Zwischen Krieg, Wandel und Hoffnung: Ein Einblick in das bewegte Leben der Elisabeth Brugger

Voller Stern Voller Stern Voller Stern Voller Stern Leerer Stern
annnnnnna Avatar

Von

Elisabeth, geboren 1895 im Mühlviertel bei Linz, erlebte ein privilegiertes Leben in der Belle Époque, jener glanzvollen Ära, die mit dem Beginn des Ersten Weltkriegs ihr jähes Ende fand. Diese Zeit, geprägt von kulturellem Aufschwung, künstlerischer Blüte und technologischem Fortschritt, war auch eine Phase des gesellschaftlichen Wandels, insbesondere für die Rolle der Frau. Elisabeths Leben führte sie während des Krieges als Lazarettschwester an die Front, später heiratete sie Georg, einen kriegsversehrten Arzt und begann ein Medizinstudium um sich ihren Traum zu erfüllen, als Ärztin zu arbeiten. Im Alter von 77 Jahren blickt sie zurück auf ein bewegtes Leben voller Höhen und Tiefen. Die Erzählung ihrer Lebensgeschichte, die sich an ihre Großnichte Christina richtet, ist anspruchsvoll und nicht chronologisch aufgebaut, was die Authentizität der Erinnerung widerspiegelt. Gedanken schweifen ab, Zeitsprünge sind groß, doch am Ende fügen sich alle Puzzleteile zu einem Ganzen. Elisabeth erzählt ihre Geschichte auf nüchterne, ehrliche Weise – so, wie es von einer Ärztin erwartet wird.

Das Cover zeigt Tom Roberts Gemälde „Going Home“ und zeigt zwei Menschen, die unter einem Regenschirm durch eine regnerische, dämmernde Straße gehen. Die dunklen, gedämpften Farben vermitteln eine ruhige, melancholische Stimmung. Der Lichtstreifen am Horizont symbolisiert Hoffnung am Ende eines schwierigen Tages. Ist für mich absolut stimmig gewählt. Das Gemälde betont den Zusammenhalt und die stille Solidarität in alltäglichen Momenten und fängt die Suche nach Trost und Geborgenheit ein. Genau das, was Elisabeth sich für ihr Leben gewünscht hat.

Judith W. Taschler ist es gelungen, der beeindruckenden und tragischen Geschichte der Familie Brugger, den beiden Weltkriegen und der Stellung der Frauen in jener Zeit den gebührenden Raum zu geben. Der Erzählstil ist gemächlich, unaufgeregt und präzise, was der Lebensgeschichte der 77-jährigen Protagonistin vollkommen entspricht.

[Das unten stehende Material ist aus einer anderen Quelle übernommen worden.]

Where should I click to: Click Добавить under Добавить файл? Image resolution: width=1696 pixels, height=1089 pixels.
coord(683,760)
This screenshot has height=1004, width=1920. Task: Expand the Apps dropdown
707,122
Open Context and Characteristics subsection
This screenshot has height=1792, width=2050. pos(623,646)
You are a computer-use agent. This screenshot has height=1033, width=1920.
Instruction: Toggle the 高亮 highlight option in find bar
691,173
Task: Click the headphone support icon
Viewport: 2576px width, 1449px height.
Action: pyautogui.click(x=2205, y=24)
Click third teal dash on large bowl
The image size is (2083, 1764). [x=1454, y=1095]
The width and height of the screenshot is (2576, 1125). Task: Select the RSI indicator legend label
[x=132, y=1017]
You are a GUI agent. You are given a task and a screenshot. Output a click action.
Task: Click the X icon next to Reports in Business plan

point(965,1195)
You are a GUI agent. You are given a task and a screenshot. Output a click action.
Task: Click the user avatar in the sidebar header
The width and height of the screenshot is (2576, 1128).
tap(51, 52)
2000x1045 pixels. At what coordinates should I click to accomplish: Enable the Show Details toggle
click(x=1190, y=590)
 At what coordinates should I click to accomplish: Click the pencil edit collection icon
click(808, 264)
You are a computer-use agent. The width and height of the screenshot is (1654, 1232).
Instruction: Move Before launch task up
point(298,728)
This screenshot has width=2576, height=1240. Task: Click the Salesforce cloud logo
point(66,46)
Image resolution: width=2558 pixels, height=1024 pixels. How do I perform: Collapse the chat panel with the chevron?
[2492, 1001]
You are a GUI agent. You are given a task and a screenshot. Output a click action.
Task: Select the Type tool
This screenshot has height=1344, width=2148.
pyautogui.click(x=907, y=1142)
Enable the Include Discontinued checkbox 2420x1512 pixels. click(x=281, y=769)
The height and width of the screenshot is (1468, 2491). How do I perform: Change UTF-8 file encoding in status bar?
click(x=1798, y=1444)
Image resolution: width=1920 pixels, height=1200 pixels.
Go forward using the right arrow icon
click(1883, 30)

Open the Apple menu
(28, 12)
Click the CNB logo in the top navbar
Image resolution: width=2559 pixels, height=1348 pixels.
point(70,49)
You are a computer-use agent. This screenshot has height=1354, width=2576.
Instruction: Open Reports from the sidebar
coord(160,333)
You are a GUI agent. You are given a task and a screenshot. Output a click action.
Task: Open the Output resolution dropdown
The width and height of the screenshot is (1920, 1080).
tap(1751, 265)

Für mich bot der Roman einen faszinierenden Einblick in die damaligen Verhältnisse aus der Perspektive von Elisabeth Brugger. Doch der letzte Funke sprang leider nicht über. Dies könnte daran liegen, dass mir nicht bekannt war, dass „Über Carl reden wir morgen“ als erster Band der Geschichte vorausging.